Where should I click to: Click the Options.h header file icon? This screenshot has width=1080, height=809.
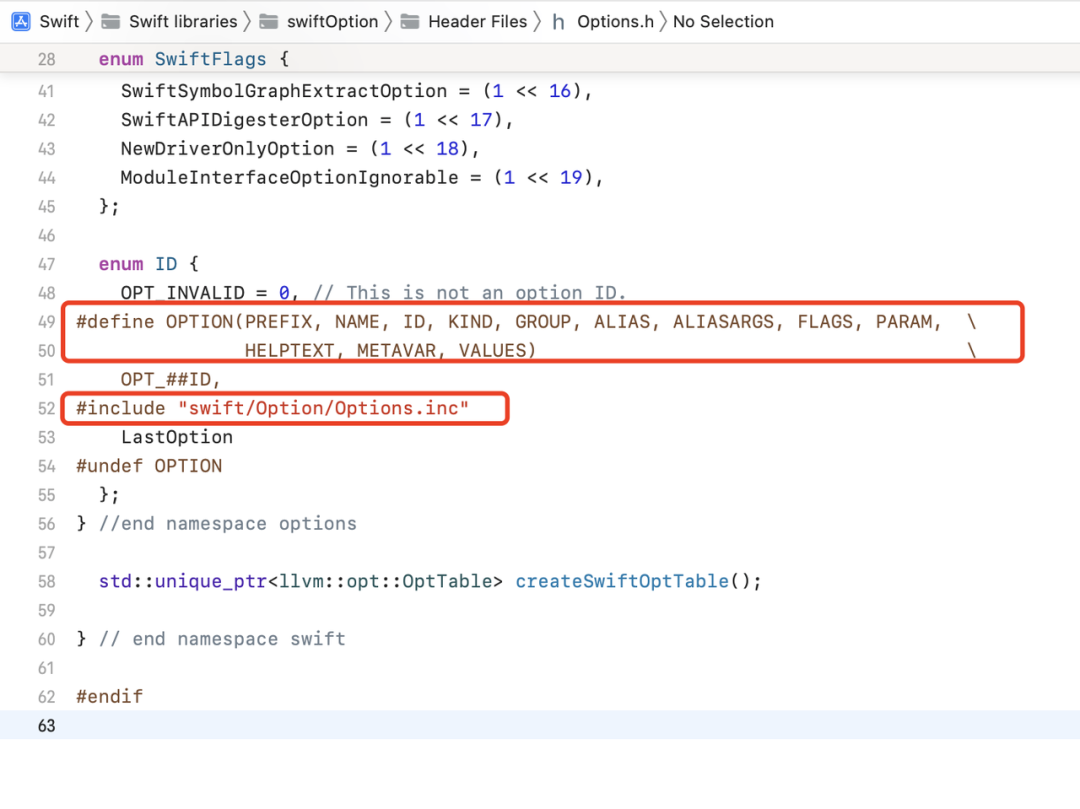pyautogui.click(x=559, y=21)
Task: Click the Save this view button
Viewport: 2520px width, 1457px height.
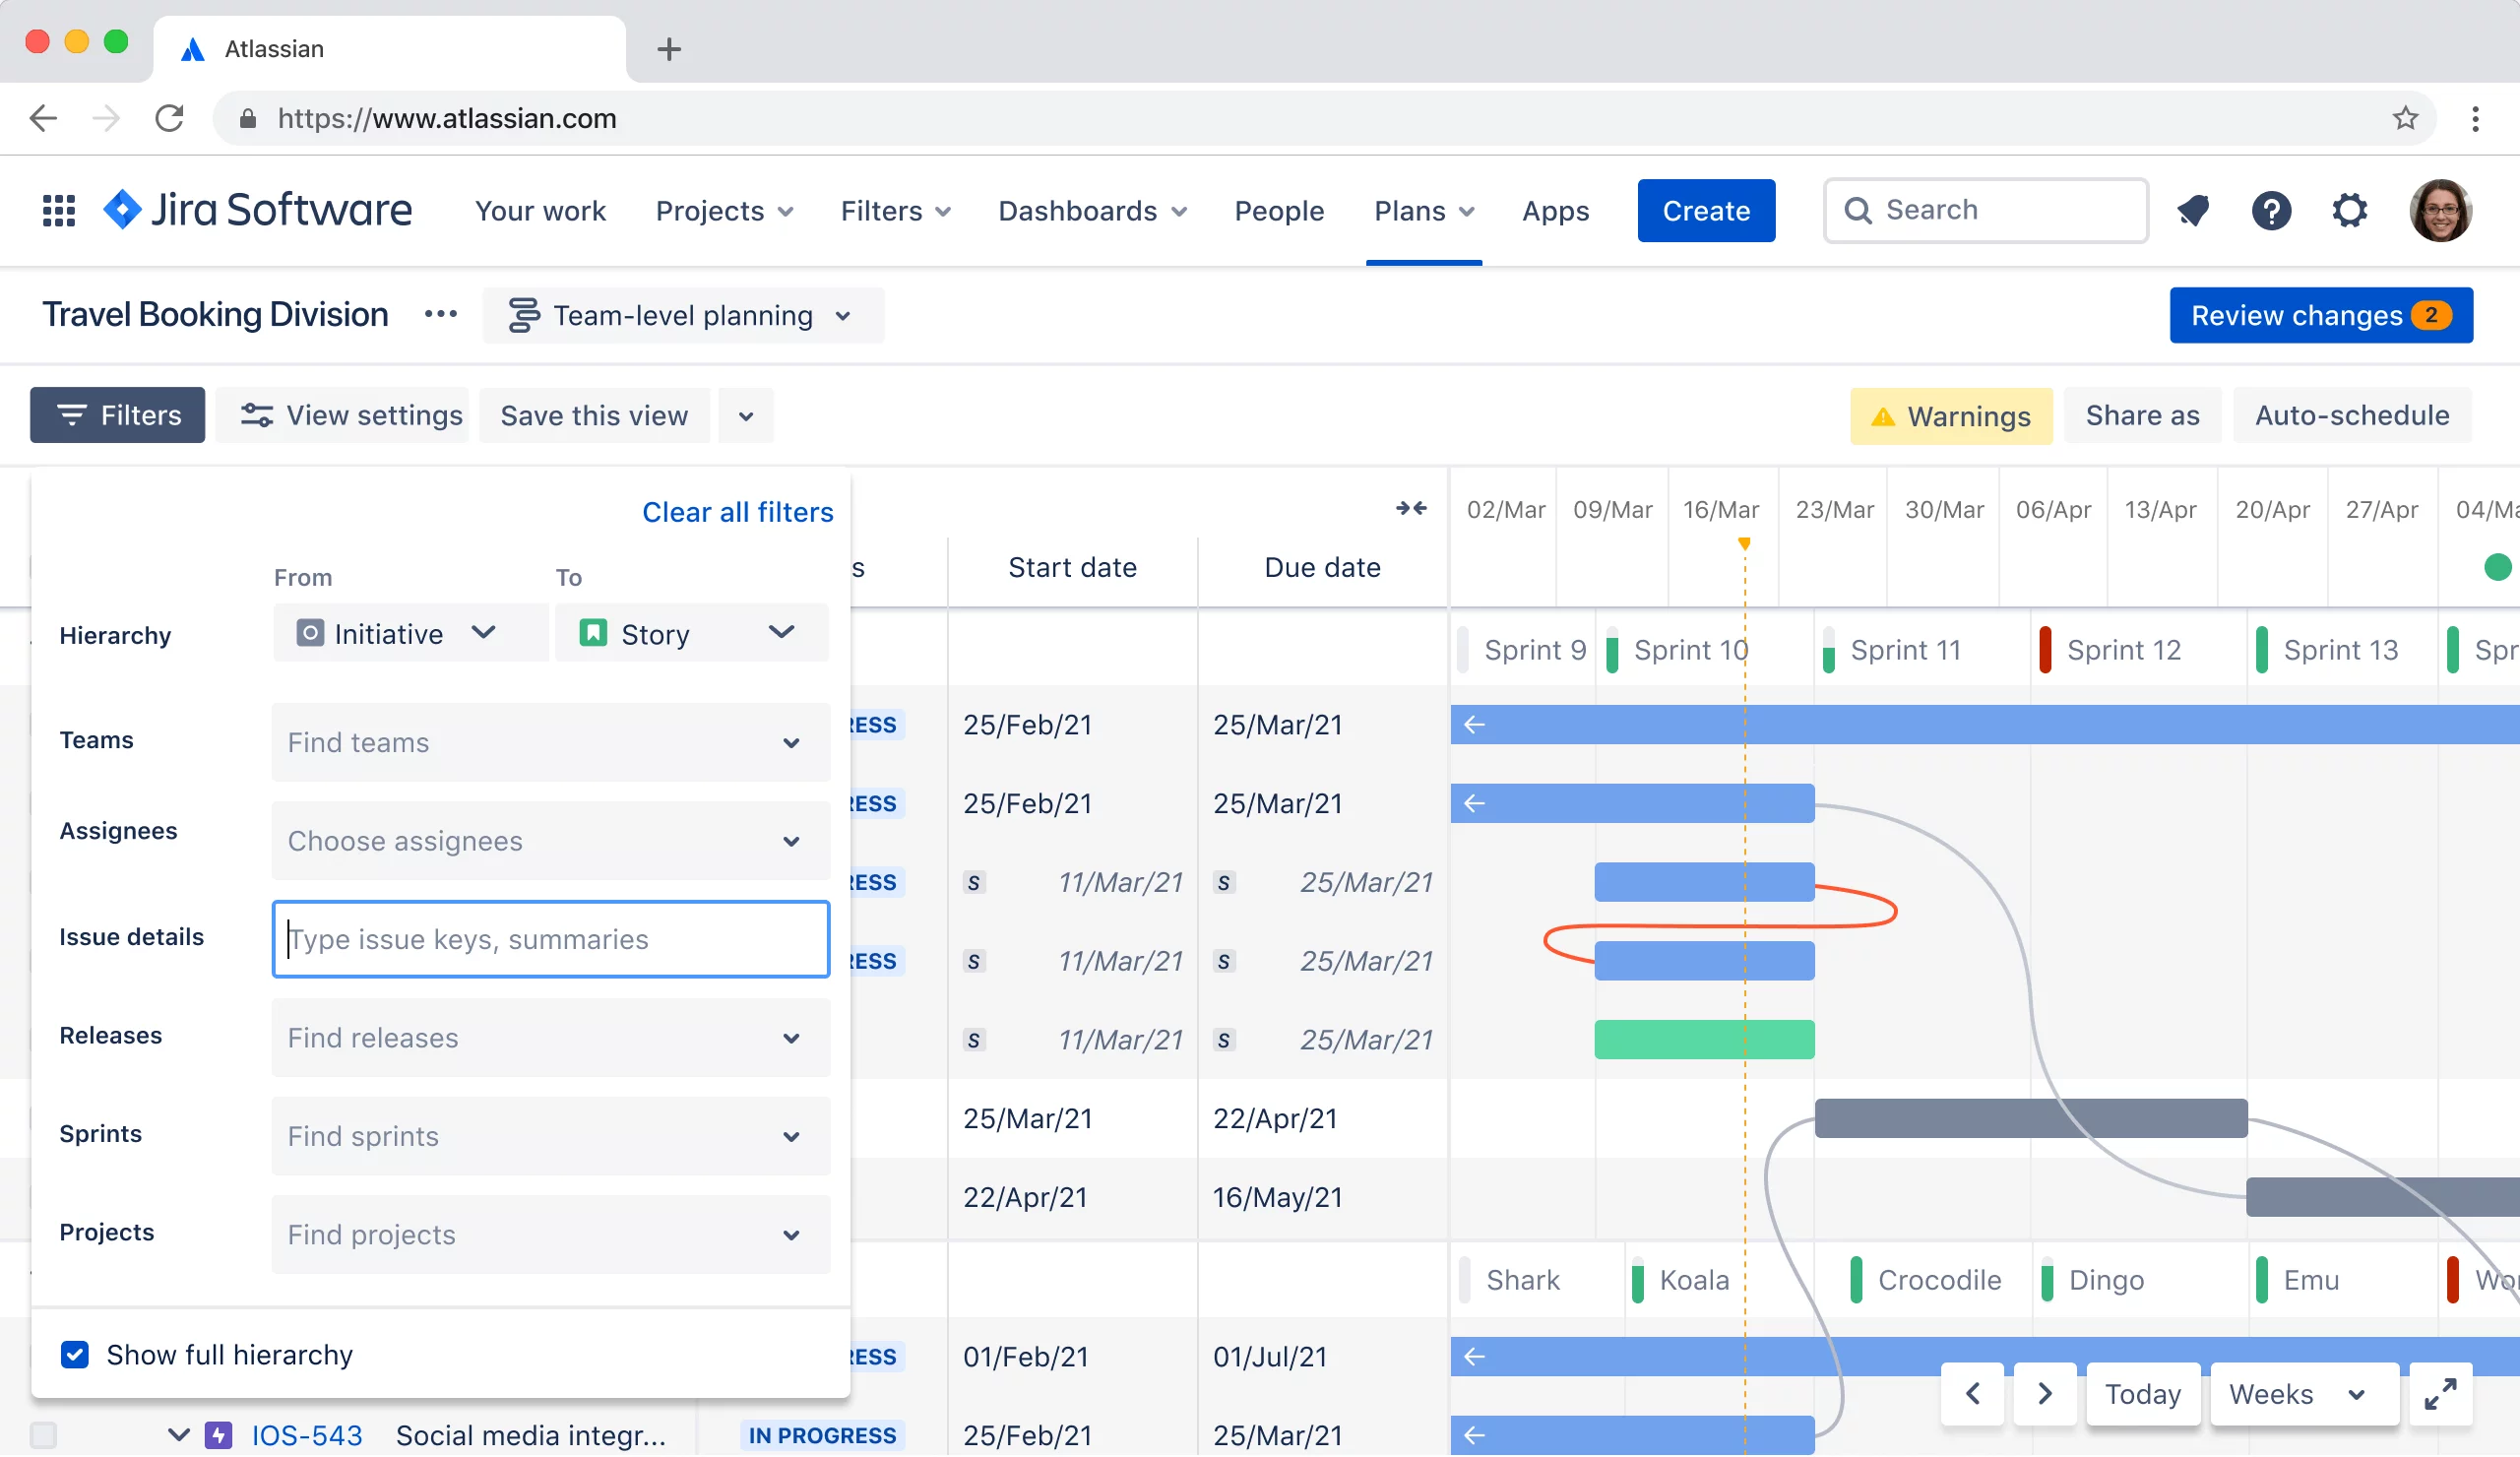Action: point(594,414)
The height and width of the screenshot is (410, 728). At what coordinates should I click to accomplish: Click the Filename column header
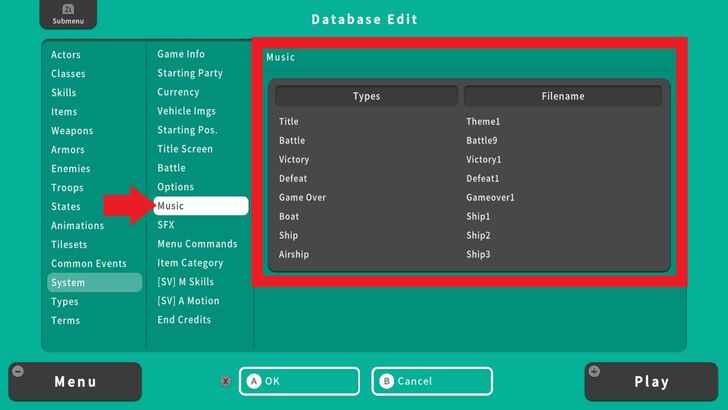562,96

════════════════════

Set exercise: Set down every line of the records above word for word, leaving out the pictures.

Exercise answer:
Where should I click to: Click the Options.h header file icon? This screenshot has width=1080, height=809.
pyautogui.click(x=559, y=21)
Task: Click the Save this view button
Viewport: 2520px width, 1457px height.
Action: point(594,414)
The height and width of the screenshot is (410, 728). At what coordinates should I click to accomplish: Click the Filename column header
562,96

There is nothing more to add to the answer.